Os temas contam muito, também. Já presenciei apresentações emocionantes de livros como Matadouro 5 e É isto um homem?, que falam sobre a Segunda Guerra Mundial. Mais recentemente, deparei-me com uma turma que acabou ficando fascinada pela Svetlana Alexijevich, vencedora do prêmio Nobel de literatura, após uma equipe falar alguns minutos sobre o desconcertante Vozes de Tchernóbil.
Muitos esperam que uma faculdade ensine o aluno a ser um bom funcionário, um bom líder. Ok, isso parece ser o correto, já que os olhos estão sempre voltados para o mercado de trabalho, mas é tão pouco, né?
Talvez estes olhos pudessem aproveitar a ocasião para enxergar, além do futuro emprego, a sociedade da qual por acaso eles também fazem parte. O ensino é uma chance poderosa de mostrar que além de nos tornarmos os melhores profissionais de nossas áreas, também pode ser importante tentar aprender a sermos melhores como gente, melhores como cidadãos, sermos pessoas que conseguem perceber e respeitar as diferenças uns dos outros (um discurso que as redes sociais já engoliram e regurgitaram há bastante tempo até quase o tornar inócuo).

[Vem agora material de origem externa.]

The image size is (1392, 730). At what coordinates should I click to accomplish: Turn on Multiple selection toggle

Não, esse tipo de comportamento nem sempre vem de casa e é perfeitamente possível aprendê-lo. Às vezes você pode entender muito melhor o que significa empatia ao se envolver afetivamente com um personagem de um livro de ficção que leva uma vida completamente diferente da sua, com valores diferentes dos seus, do que com as explicações de palestrante cheio de truques de oratória e termos em inglês. Enfim, o meio acadêmico é um ambiente em que temos a possibilidade de ensinar e aprender que não somos apenas o que está escrito em nossos crachás.

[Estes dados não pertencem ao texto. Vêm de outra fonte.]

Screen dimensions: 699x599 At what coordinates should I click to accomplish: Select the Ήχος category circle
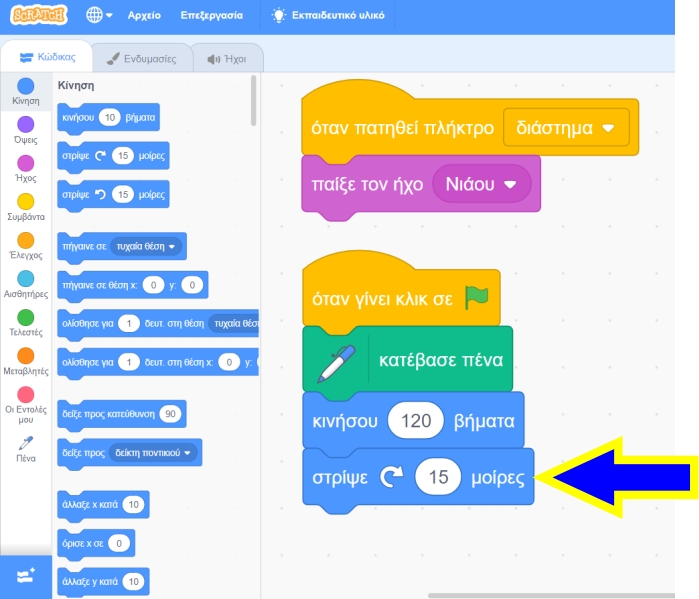click(25, 163)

Retomando a questão da resenha, é lógico que este trabalho não dá certo com todos os alunos. Alguns livros não foram escritos pra gente, pelo menos não para aquele momento de nossas vidas, e se fizermos a escolha errada na hora errada, aquele trauma de ter lido José de Alencar na quinta série volta com força e fica lá instalado num cantinho da nossa mente, dando o alerta de preguiça toda vez que abrimos uma edição qualquer.
Por outro lado, não foram poucos os alunos a me dizer que gostaram da experiência e que pela primeira vez haviam conseguido ler um romance adulto inteiro. Veja bem, estamos falando de ensino superior. Ok, conhecemos os dados sobre leitura do nosso país e isso nem chega a ser tão chocante. Mas dá pra fazer alguma coisa a respeito, né?
E é isso que tenho tentado nestes últimos anos: trazer a literatura pra vida de pessoas que por algum motivo nunca deram muita bola pra isso, mas que ao ter acesso a diferentes tipos de livros, de linguagens, de visões de mundo, talvez consigam perceber a grandiosidade daquilo que estava perdendo.